• _Input data_:
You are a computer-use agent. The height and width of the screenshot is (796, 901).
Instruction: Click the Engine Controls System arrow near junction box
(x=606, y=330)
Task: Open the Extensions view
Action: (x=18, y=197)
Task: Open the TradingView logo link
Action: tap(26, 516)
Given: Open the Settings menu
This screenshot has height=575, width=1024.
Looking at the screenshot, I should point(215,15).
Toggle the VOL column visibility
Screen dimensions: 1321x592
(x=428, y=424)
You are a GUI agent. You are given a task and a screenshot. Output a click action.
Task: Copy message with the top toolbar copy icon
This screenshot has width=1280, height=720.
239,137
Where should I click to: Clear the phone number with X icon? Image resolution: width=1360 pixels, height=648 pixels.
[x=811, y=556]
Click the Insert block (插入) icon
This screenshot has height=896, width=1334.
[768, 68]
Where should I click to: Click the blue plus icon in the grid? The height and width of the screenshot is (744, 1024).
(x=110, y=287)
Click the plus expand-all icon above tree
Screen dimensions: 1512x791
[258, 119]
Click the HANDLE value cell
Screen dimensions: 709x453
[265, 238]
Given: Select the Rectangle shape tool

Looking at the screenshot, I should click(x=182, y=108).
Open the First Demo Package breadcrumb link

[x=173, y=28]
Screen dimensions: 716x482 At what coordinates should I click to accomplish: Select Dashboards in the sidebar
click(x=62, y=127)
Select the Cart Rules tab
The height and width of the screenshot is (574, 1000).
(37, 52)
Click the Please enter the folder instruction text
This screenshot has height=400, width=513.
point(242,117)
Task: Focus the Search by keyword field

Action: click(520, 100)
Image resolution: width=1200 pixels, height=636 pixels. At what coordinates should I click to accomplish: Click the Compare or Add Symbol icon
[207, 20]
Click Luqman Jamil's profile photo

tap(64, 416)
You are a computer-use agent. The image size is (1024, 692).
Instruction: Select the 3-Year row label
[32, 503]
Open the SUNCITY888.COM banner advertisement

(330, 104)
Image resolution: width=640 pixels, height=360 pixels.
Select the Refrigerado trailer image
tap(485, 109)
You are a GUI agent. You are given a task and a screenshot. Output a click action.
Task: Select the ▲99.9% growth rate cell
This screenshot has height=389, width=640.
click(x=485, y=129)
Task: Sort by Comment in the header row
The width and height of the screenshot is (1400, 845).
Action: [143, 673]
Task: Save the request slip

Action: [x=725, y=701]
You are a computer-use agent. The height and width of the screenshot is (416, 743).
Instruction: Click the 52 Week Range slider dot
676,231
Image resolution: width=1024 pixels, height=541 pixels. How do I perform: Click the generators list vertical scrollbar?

• _Task instructions_:
Say how many lines in the records hold the string "computer", and say nothing else.

• _Your response_:
3